La fille l’épouse la mère.
L’une de nous.
Se donne.
Intelligence éprise de différence,
rose rouge offerte à tous les êtres,
entière pour chacun.
***
Libres.
Un pacte les distingue !
Dans le sein de la mère
ils sont.
Éternité.
Baiser qui se pose
sur les lèvres du monde.
***
L’épouse comprend.
Dans sa pensée
ils sont
séparés.
Jamais aussi proches.
Graine enfouie
qui bonifie sa terre.
***
La fille écoute.
Voix soudaine
lui demande
tout.
Elle adhère.
Feuille légère
soulevée par le vent.
***
Nous, ordinaires,
reçus
à la pointe d’un accord.
Est-ce
la formation d’un corps ?
Crème fondante
sur le bout de ma langue.
***
Intelligence :
l’inattendue dans le corps.
Offrande fine.
Amoureuse explication
qui avec assurance déroule son fil.
Poussière d’or
versée dans nos mains.
***
Différence :
parure précieuse
de l’unité,
arrangée
par la sagesse.
Nappe damassée
sur une table servie.
***
SÉPARATION
La création
dans sa finesse extrême
se donne
à une forme humble
de la parole.
Terre
qui se sépare des eaux.
***
La création
en vue de son fruit
se donne
en tout temps
à son créateur.
Terre
au moment de sa beauté.
***
La création
à l’incréé
se donne
reconnue
comme son appelée.
Terre
en suprême liberté.
***
La création
une
se donne
en attente
à l’époux.
Terre
d’une infinie dignité.
***
La création
informe
se donne
à un jour
mis de côté.
Terre
de la distincte lumière.
***
La création
du fond des mers
se donne
à un vent
turbulent.
Terre
des espèces animées.
***
La création
dans son pouvoir
se donne
humanité
à sa ressemblance.
Terre
de la féconde semence.
***
HUMANITÉ
Lorsque se consume l’amoureuse clarté de la création,
sans réserve se livrent de l’un à l’autre les êtres humains.

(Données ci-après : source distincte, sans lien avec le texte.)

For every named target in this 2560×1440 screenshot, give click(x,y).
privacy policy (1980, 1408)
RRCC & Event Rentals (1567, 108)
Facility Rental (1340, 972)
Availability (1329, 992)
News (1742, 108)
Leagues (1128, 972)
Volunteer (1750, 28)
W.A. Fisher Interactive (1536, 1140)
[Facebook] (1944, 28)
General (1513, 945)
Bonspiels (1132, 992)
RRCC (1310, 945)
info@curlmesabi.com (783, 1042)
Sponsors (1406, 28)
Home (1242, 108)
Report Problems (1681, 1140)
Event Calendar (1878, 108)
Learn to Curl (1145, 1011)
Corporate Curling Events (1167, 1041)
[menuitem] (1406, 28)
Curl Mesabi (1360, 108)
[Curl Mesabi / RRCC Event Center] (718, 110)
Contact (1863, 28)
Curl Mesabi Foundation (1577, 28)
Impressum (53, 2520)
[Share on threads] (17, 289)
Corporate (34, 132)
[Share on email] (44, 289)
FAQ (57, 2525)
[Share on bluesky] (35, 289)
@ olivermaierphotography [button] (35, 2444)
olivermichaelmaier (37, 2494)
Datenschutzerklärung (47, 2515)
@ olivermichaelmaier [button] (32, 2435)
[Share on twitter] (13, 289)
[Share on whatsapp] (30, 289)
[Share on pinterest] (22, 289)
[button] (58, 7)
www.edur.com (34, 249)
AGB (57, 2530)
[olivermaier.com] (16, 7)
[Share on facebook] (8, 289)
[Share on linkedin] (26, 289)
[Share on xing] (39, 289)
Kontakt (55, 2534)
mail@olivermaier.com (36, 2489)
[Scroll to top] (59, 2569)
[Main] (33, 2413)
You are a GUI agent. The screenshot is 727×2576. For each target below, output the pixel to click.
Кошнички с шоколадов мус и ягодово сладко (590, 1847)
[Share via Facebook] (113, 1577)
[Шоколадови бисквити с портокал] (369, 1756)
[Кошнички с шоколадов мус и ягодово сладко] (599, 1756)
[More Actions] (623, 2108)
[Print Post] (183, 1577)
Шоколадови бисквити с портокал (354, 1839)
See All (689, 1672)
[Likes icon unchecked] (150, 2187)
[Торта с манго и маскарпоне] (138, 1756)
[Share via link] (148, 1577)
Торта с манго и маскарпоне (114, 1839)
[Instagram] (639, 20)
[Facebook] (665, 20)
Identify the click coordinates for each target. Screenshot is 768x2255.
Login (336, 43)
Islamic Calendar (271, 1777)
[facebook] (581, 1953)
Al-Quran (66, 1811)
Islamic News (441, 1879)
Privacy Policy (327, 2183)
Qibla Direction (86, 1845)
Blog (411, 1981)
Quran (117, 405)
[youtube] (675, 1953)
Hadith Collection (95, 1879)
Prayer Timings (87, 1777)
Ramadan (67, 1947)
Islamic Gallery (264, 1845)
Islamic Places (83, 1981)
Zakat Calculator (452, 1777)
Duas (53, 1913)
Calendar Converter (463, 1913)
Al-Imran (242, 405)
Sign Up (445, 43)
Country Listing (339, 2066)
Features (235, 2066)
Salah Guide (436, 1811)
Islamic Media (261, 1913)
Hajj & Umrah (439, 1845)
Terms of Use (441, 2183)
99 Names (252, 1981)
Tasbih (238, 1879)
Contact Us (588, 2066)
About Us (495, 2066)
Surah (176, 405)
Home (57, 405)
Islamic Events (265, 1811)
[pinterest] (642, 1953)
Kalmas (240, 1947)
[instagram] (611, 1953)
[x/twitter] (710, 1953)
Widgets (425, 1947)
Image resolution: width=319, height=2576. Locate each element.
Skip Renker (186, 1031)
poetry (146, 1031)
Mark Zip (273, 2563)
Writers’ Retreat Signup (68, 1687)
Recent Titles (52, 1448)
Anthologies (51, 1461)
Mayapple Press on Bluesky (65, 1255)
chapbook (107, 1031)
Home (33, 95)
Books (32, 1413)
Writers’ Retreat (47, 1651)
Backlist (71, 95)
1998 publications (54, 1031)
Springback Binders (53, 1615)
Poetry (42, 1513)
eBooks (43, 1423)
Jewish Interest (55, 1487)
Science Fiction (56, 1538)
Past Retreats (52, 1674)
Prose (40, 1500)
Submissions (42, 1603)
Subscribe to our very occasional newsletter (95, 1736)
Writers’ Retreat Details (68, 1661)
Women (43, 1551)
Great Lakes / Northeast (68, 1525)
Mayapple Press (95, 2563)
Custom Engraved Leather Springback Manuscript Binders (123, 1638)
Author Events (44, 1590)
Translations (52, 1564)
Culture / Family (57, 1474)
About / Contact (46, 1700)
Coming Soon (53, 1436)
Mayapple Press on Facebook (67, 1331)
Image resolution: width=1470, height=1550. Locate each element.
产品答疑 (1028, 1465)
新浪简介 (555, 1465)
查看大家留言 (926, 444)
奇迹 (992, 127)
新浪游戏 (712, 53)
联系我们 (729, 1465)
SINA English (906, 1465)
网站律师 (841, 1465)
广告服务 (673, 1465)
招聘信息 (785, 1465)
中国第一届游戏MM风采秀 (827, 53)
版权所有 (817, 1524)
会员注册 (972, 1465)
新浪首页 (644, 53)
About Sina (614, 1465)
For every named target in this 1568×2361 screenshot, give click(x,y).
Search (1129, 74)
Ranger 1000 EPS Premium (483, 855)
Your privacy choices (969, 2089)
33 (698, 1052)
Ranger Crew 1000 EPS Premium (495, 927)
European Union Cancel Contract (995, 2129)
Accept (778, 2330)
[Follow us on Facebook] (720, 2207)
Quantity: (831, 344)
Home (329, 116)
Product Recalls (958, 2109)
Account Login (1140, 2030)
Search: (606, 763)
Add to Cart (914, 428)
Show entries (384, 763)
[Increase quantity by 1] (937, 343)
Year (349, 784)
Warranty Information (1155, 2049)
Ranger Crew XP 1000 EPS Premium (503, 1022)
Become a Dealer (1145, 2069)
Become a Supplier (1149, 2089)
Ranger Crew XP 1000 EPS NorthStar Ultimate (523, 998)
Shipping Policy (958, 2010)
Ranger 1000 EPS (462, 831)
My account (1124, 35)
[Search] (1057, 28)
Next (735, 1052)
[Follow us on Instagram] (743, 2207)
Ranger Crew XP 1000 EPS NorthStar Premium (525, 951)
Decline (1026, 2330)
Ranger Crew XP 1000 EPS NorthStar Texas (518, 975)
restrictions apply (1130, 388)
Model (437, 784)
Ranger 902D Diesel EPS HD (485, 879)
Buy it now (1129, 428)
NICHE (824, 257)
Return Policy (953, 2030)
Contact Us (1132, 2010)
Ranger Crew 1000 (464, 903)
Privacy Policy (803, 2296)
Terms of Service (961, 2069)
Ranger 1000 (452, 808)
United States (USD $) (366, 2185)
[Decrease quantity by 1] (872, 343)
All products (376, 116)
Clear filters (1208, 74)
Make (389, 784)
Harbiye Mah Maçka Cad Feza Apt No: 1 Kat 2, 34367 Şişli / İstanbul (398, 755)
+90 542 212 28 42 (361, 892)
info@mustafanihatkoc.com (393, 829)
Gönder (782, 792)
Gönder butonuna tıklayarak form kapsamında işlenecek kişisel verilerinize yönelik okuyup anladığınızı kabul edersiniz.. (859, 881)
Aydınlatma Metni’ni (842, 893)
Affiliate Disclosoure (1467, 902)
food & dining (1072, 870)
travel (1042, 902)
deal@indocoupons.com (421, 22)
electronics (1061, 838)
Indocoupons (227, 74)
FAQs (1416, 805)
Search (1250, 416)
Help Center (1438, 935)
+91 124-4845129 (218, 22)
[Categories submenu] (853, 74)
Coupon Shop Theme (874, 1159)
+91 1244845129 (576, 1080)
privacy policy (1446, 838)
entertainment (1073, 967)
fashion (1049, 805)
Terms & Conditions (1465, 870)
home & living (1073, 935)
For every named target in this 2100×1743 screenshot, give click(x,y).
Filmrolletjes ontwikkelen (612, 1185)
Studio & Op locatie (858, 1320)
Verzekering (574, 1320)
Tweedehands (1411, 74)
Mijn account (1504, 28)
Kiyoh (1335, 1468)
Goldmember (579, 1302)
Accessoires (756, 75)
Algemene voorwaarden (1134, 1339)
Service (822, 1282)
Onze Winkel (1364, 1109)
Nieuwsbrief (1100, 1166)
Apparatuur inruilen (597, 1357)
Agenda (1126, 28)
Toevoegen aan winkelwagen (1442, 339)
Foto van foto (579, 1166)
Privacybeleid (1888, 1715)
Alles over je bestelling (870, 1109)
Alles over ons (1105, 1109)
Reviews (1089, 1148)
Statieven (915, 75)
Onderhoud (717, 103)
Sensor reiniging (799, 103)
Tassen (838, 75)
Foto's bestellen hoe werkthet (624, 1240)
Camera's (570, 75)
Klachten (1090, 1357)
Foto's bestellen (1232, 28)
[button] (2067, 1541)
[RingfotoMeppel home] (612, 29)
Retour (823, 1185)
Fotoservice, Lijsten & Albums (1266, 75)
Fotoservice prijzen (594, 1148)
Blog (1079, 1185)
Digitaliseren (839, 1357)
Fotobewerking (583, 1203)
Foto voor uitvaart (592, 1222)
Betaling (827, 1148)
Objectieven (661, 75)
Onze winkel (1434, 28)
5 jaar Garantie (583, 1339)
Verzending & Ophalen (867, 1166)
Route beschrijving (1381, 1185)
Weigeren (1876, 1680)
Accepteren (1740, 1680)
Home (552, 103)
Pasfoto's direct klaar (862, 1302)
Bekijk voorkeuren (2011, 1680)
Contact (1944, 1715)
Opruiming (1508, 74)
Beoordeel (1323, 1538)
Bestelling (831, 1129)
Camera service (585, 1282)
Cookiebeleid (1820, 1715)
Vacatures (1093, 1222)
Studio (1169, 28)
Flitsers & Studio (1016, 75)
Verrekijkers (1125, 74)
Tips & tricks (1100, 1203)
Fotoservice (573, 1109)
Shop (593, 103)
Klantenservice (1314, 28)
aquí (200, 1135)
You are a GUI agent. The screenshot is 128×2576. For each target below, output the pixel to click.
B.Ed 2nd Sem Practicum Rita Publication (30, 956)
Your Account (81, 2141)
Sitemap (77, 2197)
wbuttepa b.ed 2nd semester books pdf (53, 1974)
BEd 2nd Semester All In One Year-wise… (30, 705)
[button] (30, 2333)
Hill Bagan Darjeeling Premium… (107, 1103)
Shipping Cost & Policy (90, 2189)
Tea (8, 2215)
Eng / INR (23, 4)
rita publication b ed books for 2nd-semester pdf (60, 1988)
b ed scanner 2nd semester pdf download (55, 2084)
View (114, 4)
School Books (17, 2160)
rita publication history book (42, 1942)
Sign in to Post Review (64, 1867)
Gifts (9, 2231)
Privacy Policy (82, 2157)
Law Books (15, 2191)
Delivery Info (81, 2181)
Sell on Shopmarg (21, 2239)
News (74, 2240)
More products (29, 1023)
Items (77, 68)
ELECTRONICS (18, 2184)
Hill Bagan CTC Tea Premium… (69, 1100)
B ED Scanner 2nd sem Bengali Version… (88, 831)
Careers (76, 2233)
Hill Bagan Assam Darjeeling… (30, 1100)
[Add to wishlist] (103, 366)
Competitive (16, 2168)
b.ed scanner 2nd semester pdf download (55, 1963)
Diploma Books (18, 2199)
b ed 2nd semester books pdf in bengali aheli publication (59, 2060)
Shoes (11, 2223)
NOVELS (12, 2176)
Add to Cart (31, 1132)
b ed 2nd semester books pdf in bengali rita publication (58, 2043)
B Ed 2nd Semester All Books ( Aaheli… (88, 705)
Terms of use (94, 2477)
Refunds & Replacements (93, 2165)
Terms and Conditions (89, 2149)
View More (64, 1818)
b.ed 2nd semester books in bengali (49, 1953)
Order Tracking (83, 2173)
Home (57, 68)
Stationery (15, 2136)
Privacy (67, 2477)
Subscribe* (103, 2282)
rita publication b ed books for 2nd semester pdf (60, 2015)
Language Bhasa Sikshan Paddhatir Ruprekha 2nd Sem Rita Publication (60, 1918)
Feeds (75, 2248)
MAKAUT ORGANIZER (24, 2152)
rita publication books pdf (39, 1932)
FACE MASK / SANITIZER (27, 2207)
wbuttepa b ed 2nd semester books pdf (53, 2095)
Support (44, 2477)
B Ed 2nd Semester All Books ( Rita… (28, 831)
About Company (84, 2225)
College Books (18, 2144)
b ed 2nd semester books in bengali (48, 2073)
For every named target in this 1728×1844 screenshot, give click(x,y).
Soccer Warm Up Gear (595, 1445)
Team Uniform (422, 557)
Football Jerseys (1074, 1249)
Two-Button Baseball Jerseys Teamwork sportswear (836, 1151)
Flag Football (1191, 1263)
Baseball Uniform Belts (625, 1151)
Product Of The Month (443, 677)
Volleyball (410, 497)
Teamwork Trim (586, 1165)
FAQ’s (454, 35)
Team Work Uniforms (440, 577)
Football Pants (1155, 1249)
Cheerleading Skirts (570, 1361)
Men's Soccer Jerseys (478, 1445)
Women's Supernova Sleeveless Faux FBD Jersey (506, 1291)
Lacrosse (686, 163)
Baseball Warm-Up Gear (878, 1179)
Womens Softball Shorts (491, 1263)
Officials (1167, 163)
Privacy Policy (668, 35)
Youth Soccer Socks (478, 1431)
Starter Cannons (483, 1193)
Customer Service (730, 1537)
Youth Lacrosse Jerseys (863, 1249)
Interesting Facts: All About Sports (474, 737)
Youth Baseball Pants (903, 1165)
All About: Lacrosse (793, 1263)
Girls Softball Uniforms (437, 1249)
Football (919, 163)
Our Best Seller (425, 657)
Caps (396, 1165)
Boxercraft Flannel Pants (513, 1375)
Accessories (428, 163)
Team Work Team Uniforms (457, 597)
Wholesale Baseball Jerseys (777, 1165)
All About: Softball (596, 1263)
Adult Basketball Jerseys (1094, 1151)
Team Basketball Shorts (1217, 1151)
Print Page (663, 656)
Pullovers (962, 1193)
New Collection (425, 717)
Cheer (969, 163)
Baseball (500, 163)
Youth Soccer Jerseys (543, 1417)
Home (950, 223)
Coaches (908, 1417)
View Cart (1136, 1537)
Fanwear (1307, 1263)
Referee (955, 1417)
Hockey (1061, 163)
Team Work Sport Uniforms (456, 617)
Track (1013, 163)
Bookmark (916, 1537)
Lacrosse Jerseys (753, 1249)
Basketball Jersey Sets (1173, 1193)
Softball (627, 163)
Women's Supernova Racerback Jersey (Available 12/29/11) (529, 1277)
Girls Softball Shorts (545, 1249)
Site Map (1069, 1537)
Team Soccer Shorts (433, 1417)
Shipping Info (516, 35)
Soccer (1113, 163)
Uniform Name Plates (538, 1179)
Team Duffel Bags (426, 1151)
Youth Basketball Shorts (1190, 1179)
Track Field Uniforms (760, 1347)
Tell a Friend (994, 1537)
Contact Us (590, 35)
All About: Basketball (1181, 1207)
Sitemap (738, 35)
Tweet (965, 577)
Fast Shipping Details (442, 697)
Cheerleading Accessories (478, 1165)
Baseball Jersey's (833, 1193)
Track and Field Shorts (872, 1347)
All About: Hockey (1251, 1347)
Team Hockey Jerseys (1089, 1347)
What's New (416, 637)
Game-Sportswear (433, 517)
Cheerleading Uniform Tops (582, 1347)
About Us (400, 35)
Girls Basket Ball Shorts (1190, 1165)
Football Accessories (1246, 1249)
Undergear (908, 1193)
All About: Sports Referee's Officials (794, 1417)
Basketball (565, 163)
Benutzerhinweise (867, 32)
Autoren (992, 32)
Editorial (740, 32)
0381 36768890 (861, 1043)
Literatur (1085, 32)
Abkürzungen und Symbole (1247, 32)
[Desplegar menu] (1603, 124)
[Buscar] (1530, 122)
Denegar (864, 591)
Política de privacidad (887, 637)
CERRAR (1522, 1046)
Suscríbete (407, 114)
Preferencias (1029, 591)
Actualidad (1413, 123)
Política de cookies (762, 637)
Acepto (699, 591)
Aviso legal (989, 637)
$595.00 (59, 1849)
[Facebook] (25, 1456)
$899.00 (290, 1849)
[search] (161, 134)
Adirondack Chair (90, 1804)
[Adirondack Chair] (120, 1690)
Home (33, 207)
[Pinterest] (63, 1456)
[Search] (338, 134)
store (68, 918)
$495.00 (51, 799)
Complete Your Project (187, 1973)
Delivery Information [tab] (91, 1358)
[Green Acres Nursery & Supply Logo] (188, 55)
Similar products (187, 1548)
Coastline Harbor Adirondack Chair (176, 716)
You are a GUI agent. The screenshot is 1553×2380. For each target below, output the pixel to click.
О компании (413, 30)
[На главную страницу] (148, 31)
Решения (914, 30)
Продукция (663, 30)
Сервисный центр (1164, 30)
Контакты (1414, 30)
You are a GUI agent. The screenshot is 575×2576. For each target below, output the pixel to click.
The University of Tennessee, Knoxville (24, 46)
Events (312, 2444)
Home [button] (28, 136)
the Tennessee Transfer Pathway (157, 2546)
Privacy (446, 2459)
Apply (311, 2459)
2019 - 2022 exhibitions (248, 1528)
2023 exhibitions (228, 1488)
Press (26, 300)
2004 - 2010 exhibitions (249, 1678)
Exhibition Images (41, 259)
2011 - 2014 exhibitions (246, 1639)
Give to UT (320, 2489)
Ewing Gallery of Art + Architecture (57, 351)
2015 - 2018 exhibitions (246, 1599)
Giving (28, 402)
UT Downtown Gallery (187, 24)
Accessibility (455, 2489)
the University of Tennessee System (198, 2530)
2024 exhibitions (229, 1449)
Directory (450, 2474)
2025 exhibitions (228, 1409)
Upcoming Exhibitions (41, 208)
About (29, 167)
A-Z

Ils sont de la solitude et de la rencontre les interprètes,
du jeu de la terre ainsi poursuivi les perdants et les gagnants.
Exposés à la défaite, ils affluent sur le lieu de l’élection,
vainqueurs ils se haussent au niveau de la compagnie des perdants.
Ils sont les créatures qui portent le créé et l’incréé.
***
La nature de tout cœur se libère de ce qu’elle chérit
et le laisse ou le porte au sommet de son art ou de sa passion.
Imprégnée de lumière elle s’abandonne à une autre saison
qui ardente l’invite à déceler ses couleurs et ses parfums.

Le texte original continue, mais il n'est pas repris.